Em vez de concentrar meus esforços na refutação da hipótese do endossimbionte, aqui adoto uma abordagem diferente. Afirmo que é racional ver as células eucarióticas como o trabalho de um Criador, com as semelhanças partilhadas entre mitocôndrias e bactérias refletindo um design comum em vez de uma descendência comum.

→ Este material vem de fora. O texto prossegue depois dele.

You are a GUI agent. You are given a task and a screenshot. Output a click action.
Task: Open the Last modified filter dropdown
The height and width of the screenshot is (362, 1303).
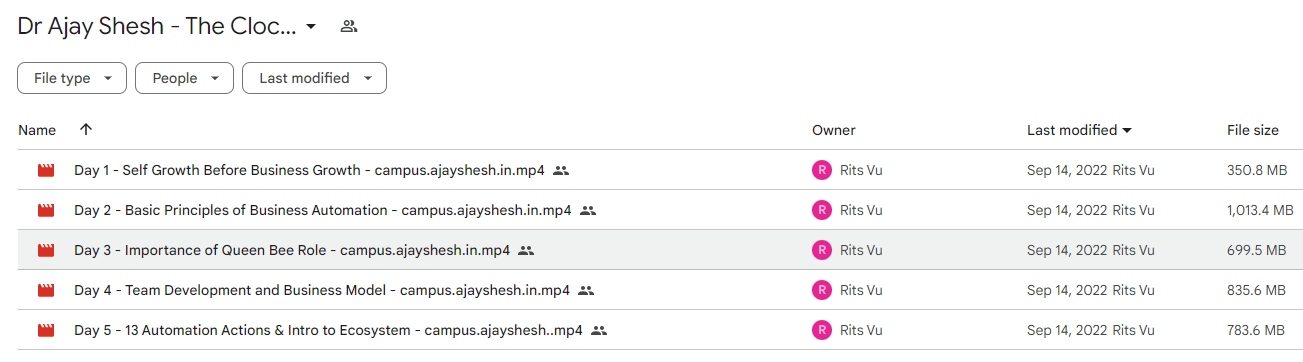314,78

Contudo, para interpretar legitimamente as origens mitocondriais a partir de uma perspectiva de modelo de criação, deve haver uma razão para as semelhanças bioquímicas entre mitocôndrias e bactérias. Anteriormente, escrevi sobre descobertas que fornecem uma justificativa para o motivo pelo qual as mitocôndrias têm seus próprios genomas. (Veja a seção “Recursos” abaixo.) Graças aos avanços recentes na pesquisa, existe agora uma explicação para o motivo pelo qual as membranas internas mitocondriais abrigam cardiolipina.

Função da Cardiolipina

Estudos anteriores identificaram associações estreitas entre a cardiolipina e uma série de proteínas encontradas na membrana interna mitocondrial. Essas proteínas desempenham um papel na coleta de energia para uso da célula. Em comparação com outros componentes lipídicos encontrados na membrana interna, a cardiolipina parece associar-se preferencialmente a estas proteínas. As evidências indicam que a cardiolipina ajuda a estabilizar as estruturas destas proteínas e serve para organizar as proteínas em complexos funcionais maiores dentro da membrana. [2] Na verdade, vários estudos mostraram que defeitos no metabolismo da cardiolipina implicaram no aparecimento de vários distúrbios neuromusculares.

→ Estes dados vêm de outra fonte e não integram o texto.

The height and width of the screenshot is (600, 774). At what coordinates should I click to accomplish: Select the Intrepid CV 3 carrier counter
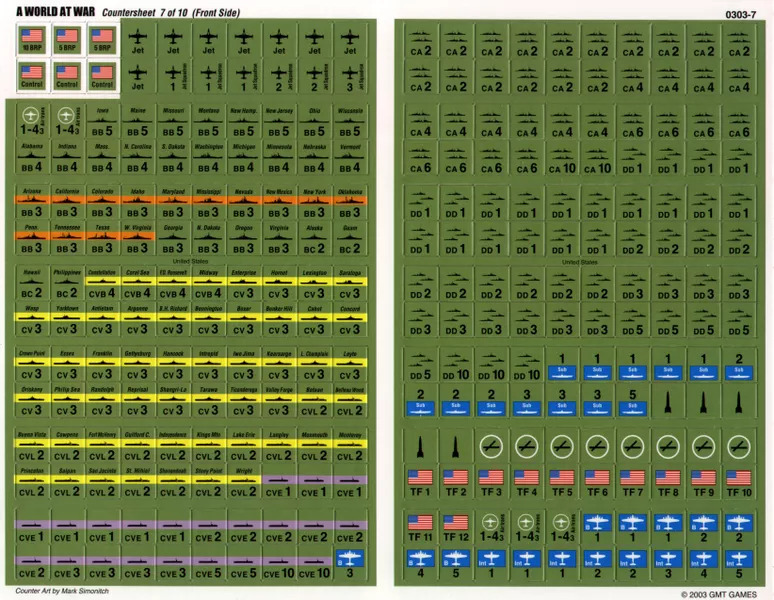[207, 366]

O trabalho dos investigadores da Universidade de Cambridge contribui para esta visão. Esses pesquisadores usaram simulações de computador para modelar as interações entre a cardiolipina e um complexo proteico denominado F1-F0 ATPase. Incorporado na membrana interna das mitocôndrias, este complexo é um motor rotativo biomolecular que produz o composto ATP – um material de armazenamento de energia que a maquinaria da célula utiliza para alimentar as suas operações.

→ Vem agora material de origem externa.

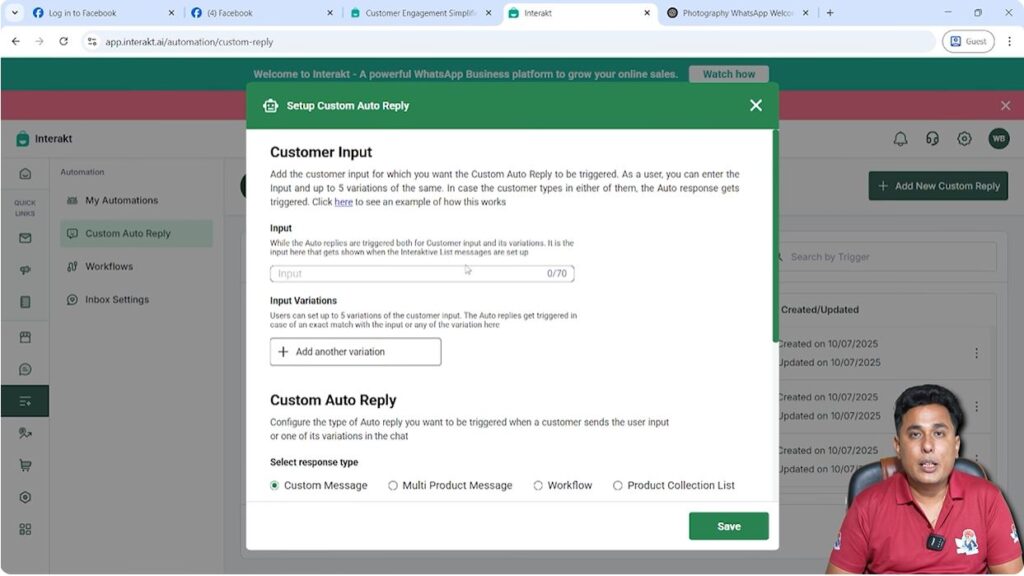Click the Save button

(x=728, y=525)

Como outras proteínas encontradas na membrana interna, a cardiolipina forma uma estreita associação com a F1-F0 ATPase. Contudo, em vez de se ligar permanentemente à superfície do complexo proteico, a cardiolipina interage dinamicamente com este complexo proteico incorporado na membrana. Os investigadores pensam que essa associação dinâmica e a estrutura química invulgar da cardiolipina (que lhe confere a flexibilidade para interagir com uma superfície proteica) são críticas para o seu papel dentro da membrana interna mitocondrial. Acontece que a cardiolipina não apenas estabiliza o complexo F1-F0 ATPase (como faz com outras proteínas da membrana interna), mas também lubrifica o rotor da proteína, permitindo que ela gire no ambiente viscoso da membrana celular. Além disso, sua estrutura única ajuda a mover prótons através do motor F1-F0 ATPase, fornecendo a energia elétrica para operar esse motor bioquímico.

Resumindo: há uma justificativa bioquímica requintada para explicar por que a cardiolipina é encontrada nas membranas internas mitocondriais (e nas membranas bacterianas). À luz dessa nova visão, é razoável ver as semelhanças partilhadas entre estas organelas e bactérias como refletindo um design comum – o produto do trabalho manual do Criador. Como a maioria dos sistemas biológicos, essa organela parece ter sido projetada para um propósito.

Recursos


Notas de Fim

  1. Anna Duncan, Alan Robinson e John Walker, “Cardiolipin Binds Selectively but Transiently to Conserved Lysine Residues in the Rotor of Metazoan ATP Synthases”, Proceedings of the National Academy of Sciences USA 113 (agosto de 2016): 8687–92, doi:10.1073/pnas.1608396113.
  2. Giuseppe Paradies et al., “Functional Role of Cardiolipin in Mitochondrial Bioenergetics”, Biochimica et Biophysica Acta — Bioenergetics 1837 (abril de 2014): 408–17, doi:10.1016/j.bbabio.2013.10.006.